Shanghai Key Laboratory of New Drug Design, State Key Laboratory of Bioreactor Engineering, School of Pharmacy, East China University of Science & Technology, Shanghai 200237, China.
Bioorg Med Chem Lett. 2021 Nov 1;51:128371. doi: 10.1016/j.bmcl.2021.128371. Epub 2021 Sep 15.
Malignant gliomas are the most common brain tumors, with generally dismal prognosis, early clinical deterioration and high mortality. Recently, 2-aminoquinoline scaffold derivatives have shown pronounced activity in central nervous system disorders. We herein reported a series of 2-aminoquinoline-3-carboxamides as novel non-alkylator anti-glioblastoma agents. The synthesized compounds showed comparable activity to cisplatin against glioblastoma cell line U87 MG in vitro. Among them, we found that 6a displayed good inhibitory activity against A172 and U118 MG glioblastoma cell lines and induced cell cycle arrest in the G2/M phase and apoptosis in U87 MG by flow cytometry analysis. Additionally, 6a displayed low cytotoxicity to several normal human cell lines. In silico study showed 6a had promising physicochemical properties and was predicted to cross the blood-brain barrier. Moreover, preliminary structure-activity relationships are also investigated, shedding light on further modifications towards more potent agents on this series of compounds. Our results suggest this compound has a promising potential as an anti-glioblastoma agent with a differential effect between tumor and non-malignant cells.

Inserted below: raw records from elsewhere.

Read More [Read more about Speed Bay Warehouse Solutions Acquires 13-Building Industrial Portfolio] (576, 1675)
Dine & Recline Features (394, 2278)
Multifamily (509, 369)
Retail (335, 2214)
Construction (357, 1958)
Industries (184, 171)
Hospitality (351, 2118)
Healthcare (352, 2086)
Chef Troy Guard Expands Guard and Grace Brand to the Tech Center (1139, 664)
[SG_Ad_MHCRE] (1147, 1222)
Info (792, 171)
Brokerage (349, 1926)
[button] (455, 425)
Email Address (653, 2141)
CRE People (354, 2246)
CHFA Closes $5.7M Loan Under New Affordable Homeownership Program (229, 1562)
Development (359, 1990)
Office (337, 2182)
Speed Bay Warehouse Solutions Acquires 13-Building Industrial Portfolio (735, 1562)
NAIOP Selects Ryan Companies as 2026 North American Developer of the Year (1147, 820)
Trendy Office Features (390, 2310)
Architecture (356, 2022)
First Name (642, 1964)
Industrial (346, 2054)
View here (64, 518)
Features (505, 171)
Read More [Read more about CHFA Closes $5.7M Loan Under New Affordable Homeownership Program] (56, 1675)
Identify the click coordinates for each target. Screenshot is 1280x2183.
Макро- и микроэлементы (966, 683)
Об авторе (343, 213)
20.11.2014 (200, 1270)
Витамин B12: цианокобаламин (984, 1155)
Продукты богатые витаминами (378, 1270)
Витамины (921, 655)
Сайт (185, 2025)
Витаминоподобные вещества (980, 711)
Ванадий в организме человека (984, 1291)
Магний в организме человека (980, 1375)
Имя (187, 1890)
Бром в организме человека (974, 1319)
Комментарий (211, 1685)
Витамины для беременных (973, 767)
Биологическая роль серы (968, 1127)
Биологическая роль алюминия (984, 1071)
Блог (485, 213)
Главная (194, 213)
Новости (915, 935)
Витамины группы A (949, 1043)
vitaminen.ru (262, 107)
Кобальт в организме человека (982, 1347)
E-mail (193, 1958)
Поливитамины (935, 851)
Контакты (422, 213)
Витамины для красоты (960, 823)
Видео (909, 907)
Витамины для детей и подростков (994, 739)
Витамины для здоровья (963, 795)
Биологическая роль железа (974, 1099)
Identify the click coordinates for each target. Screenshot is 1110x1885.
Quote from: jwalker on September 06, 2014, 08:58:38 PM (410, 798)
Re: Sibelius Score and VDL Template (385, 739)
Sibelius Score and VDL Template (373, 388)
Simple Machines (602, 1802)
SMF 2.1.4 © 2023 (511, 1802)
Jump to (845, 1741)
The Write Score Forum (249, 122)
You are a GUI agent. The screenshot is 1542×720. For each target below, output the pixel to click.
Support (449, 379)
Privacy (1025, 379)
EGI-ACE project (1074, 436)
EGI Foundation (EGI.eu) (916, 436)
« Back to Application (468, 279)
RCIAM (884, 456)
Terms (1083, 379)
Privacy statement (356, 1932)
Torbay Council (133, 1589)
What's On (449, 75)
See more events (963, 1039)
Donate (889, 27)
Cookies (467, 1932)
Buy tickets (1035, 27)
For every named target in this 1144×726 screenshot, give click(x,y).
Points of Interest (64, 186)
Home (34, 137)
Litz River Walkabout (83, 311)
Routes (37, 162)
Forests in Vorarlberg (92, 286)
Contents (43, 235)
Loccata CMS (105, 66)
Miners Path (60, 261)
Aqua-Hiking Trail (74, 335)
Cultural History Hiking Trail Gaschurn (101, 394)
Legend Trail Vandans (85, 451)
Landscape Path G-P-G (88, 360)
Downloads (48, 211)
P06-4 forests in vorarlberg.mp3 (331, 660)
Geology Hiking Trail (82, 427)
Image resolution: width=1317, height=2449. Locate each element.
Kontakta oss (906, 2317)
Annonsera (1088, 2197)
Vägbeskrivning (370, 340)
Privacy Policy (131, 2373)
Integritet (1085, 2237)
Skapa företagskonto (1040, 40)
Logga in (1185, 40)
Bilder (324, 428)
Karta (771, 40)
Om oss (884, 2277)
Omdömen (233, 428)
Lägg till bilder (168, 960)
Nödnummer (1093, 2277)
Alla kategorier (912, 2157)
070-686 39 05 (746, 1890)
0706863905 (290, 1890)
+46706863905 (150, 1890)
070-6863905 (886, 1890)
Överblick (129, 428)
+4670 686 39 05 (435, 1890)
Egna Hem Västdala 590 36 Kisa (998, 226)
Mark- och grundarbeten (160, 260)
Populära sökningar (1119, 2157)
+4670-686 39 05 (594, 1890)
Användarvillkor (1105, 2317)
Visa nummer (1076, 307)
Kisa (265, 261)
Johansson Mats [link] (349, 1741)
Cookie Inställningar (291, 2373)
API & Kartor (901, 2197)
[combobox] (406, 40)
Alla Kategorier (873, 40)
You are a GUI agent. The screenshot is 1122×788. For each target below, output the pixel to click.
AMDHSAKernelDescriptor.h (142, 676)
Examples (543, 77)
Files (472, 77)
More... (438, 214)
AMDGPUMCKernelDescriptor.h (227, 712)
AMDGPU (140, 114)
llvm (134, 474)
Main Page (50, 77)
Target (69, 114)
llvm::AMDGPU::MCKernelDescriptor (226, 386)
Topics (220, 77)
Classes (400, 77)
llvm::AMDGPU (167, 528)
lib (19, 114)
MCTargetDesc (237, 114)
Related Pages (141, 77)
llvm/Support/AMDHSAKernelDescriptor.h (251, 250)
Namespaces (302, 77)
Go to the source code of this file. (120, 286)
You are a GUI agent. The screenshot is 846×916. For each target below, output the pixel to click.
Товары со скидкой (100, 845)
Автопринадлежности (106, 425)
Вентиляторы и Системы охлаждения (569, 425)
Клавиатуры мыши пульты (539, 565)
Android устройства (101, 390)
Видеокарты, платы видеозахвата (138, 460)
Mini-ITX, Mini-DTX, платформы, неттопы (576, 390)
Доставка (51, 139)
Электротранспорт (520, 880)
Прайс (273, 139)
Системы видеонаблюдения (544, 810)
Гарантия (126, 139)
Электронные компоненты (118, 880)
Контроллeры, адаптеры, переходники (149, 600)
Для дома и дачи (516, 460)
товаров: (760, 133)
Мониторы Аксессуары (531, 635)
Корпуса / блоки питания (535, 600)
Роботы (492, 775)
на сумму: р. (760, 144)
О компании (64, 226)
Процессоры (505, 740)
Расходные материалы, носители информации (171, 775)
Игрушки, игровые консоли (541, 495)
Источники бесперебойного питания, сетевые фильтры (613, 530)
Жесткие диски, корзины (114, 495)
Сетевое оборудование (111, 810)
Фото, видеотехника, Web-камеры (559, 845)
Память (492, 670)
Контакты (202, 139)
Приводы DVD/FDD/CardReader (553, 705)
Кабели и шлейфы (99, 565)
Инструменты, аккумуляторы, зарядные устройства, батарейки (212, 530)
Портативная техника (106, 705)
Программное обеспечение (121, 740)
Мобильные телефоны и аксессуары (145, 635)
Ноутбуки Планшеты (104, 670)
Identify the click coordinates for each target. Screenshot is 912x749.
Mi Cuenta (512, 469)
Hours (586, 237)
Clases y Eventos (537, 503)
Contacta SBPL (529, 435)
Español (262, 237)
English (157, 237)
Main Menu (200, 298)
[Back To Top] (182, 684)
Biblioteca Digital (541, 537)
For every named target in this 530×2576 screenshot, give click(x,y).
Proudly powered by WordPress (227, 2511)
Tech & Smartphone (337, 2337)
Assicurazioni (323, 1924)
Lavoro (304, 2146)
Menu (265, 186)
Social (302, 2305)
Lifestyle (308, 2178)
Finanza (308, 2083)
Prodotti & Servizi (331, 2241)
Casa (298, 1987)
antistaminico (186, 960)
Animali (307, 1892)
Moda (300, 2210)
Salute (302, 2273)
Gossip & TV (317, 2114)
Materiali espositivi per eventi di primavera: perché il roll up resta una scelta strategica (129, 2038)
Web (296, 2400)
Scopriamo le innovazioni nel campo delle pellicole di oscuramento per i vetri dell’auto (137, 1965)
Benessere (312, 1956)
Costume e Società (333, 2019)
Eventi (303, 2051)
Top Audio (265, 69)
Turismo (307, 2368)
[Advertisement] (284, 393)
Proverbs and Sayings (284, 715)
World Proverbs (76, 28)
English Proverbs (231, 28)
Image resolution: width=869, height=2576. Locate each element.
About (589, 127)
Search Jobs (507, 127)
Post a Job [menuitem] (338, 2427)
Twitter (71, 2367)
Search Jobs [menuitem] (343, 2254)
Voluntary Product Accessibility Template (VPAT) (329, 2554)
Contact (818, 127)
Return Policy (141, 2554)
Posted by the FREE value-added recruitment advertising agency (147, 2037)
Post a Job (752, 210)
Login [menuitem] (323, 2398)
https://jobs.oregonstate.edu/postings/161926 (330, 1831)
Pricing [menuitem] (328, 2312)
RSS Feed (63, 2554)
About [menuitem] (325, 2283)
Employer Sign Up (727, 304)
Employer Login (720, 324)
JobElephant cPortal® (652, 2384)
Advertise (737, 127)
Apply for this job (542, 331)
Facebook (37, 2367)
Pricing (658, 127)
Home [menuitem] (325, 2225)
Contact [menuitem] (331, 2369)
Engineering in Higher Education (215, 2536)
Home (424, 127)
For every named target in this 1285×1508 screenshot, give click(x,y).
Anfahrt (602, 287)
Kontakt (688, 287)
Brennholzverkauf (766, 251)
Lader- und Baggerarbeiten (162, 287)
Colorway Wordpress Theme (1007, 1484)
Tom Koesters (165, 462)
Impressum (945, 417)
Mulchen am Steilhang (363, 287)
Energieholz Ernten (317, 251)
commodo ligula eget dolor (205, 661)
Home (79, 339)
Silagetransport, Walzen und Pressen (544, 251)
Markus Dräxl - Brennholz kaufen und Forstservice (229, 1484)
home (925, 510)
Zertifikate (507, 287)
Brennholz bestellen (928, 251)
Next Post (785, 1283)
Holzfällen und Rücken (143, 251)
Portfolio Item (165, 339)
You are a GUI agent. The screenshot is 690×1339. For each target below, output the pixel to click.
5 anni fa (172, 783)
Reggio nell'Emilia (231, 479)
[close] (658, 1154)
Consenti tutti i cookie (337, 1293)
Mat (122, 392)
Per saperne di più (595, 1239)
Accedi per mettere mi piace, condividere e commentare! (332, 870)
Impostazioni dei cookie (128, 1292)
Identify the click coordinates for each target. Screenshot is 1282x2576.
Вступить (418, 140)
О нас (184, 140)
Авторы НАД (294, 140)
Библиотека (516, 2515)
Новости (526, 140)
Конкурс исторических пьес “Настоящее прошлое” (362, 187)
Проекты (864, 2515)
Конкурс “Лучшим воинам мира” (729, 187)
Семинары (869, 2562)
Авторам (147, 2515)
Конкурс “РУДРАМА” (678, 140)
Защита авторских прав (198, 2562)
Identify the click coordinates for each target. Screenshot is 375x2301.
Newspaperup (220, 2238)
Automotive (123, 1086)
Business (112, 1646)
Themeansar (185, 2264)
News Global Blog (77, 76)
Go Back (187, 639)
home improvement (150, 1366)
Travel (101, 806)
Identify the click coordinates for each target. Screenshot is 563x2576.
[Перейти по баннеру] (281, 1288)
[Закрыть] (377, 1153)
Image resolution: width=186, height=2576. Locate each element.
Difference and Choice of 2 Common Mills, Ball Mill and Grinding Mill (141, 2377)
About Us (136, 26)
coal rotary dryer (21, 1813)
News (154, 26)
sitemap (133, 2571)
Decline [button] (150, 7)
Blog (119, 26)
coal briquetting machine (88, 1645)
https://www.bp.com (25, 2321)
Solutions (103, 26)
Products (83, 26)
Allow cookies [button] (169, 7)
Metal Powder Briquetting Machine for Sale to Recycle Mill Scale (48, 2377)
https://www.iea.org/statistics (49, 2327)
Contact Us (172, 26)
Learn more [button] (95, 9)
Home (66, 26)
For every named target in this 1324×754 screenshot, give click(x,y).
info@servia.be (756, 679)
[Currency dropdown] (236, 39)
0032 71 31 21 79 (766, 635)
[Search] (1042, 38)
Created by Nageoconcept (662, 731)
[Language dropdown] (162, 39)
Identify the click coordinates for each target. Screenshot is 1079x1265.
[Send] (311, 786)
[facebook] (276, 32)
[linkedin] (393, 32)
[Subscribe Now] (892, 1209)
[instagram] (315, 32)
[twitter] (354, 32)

恶性神经胶质瘤是最常见的脑肿瘤,通常预后不良,临床早期恶化和死亡率高。最近,2-氨基喹啉支架衍生物在中枢神经系统疾病中显示出显著的活性。我们在此报告了一系列 2-氨基喹啉-3-甲酰胺作为新型非烷化剂抗神经胶质瘤药物。合成的化合物在体外对神经胶质瘤细胞系 U87 MG 的活性与顺铂相当。其中,我们发现 6a 对 A172 和 U118 MG 神经胶质瘤细胞系表现出良好的抑制活性,并通过流式细胞术分析诱导 U87 MG 细胞周期停滞和凋亡。此外,6a 对几种正常人细胞系的细胞毒性较低。计算机研究表明 6a 具有有前途的物理化学性质,并预测能够穿透血脑屏障。此外,还研究了初步的构效关系,为这一系列化合物的更有效药物的进一步修饰提供了线索。我们的结果表明,该化合物具有作为抗神经胶质瘤剂的潜在前景,在肿瘤细胞和非恶性细胞之间具有不同的作用。